Hallo liebe Brotfreunde,
möchte mich da wieder einklinken.
Selbstverständlich haben die verschiedenen Mehlsorten Auswirkungen auf das Backgeschehen. Auch das Alter des Mehles hat Einfluß auf die Klebereigenschaften und somit auf die Backfähigkeit das Backgutes.
Der Ausmahlungsgrad wird in Zahlen angegeben. Je höher die Zahl umso mehr Schalenanteile sind noch im MEhl enthalten. WEizenmehl mit 450 ist sehr weisses MEhl, das 700er hat mehr Schalenanteile. Roggenmehl wird meist mit 1100 oder 1300 gehandelt. Vollkornmehl ist das ganze gemahlene KOrn und benötigt etwas mehr WAsser zum Teig weil die Schalenanteile mehr FRüssigkeit aufnehmen.

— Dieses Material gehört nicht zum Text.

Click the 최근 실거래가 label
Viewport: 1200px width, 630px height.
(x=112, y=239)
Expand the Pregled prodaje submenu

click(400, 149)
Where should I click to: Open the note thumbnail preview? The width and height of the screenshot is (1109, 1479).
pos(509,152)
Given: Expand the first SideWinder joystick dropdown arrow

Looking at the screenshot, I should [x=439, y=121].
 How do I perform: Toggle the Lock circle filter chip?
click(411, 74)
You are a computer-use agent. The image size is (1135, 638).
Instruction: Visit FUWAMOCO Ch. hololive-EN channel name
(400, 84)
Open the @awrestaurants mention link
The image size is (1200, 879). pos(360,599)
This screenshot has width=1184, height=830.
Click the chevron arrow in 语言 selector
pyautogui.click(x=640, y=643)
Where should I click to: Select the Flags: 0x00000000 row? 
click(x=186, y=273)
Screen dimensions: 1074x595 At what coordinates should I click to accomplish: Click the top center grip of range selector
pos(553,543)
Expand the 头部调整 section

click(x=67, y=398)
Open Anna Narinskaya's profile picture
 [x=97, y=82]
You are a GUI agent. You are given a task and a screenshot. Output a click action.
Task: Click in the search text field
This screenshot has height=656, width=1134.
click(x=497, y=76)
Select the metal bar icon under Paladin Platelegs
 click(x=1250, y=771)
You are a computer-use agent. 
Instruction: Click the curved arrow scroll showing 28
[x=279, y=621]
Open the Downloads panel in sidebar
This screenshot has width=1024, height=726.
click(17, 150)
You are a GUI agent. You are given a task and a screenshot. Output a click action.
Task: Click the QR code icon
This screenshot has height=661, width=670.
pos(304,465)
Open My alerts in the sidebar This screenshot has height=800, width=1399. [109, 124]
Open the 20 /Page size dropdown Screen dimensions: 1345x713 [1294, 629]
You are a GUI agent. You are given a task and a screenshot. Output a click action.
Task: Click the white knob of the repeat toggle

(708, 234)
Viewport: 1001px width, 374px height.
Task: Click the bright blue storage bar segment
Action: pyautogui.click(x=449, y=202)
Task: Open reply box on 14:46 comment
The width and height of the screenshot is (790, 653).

Roggenmehl ist insofern speziell da der Kleber sehr schwach ist und erst durch die Milchsäurebakterien aufgeschlossen werden muss. Reiner Roggenmehlteig hat die Tendenz nicht so hoch aufzugehen , dafür wird gerne in WAndeln gebacken. Darum wird auch Weizenmehl zugemischt.
Roggen wird vorwiegend in der nördlichen Hemisphäre angebaut, er ist genügsamer in KLima und Boden. Doch gerade das Roggenbrot hat seinen einzigartigen Karakter und sein einmaliges Aroma.
Obwohl das uralte Bäcker- handwerk keine HExerei ist sondern reine ERfahrungawerte birgt um immer gleichmäßige WAre produzieren zu können sollte man sich nicht von einem FEhlversuch abschrecken zu lassen es weiter zu probieren.
Das heute vorwiegend angebotene Sortiment von Industrieware ist nur ein Abklatsch des von den kleinen Bäckereien produzierten. Um die Produktionskosten zu senken wird zunehmend mir Chemie gearbeitet. Statt SAuerteig , der nun mal seine Zeit braucht um sich zu entwickeln wird Genussäure verwendert, Zuschläge wie Quellmehle beigemengt um die WAre sichtiger zu machen. Zeit ist Geld- und das besonders in der Bäckerei.
Jahrtausende haben vorwiegend die Bauern ihr Getreide von Lohnmüllern zu Mehl verarbeiten lassen und ihr Brot selber gebacken. Alle ein bis zwei Monate war Backtag. Damals wurde das Brot in sogenannte Brotrechen luftig an der Stubendecke aufbewahrt um den Mäusen keine Möglichkeit zu geben sich ihre Bäuche zu füllen. Nach der Zeit war das Brot schon hart wie Stein, es wurde dann in Stücke geschlagen und in die Suppe gebrockt.
Heute hat man die Möglichkeit Brot einzufrieren ohne das es an Qualität leidet.
Brot-ZUtaten gibt es unändlich viele , an gefangen von etliche MEhlsorten, wie Gerste, Hafer , Weizen. Dinkel usw. An Gewürzen wie Kümmel, Fenchel, Anis, Koriander. Auch verschiedene Kräuter , Karotten. Nüsse, Speck usw. ist eine VIelfalt gegeben.
Brot backen ist etwas sinnvolles, eine SElbstbestätigung seines Könnens und Wollens.
Wir sind zu einer KOnsumationsgesellschaft geworden, Wir vermeinen mit einen KAuf uns zufrieden stellen zu können, erreichen aber nur eine kurzfristige Sättigung um schnell wieder mit sich selber wieder unzufrieden zu werden. Es ist die eigene Kreativität und Leistung die uns zufrieden und glücklich werden läßt. Brot backen wäre eine Möglichkeit.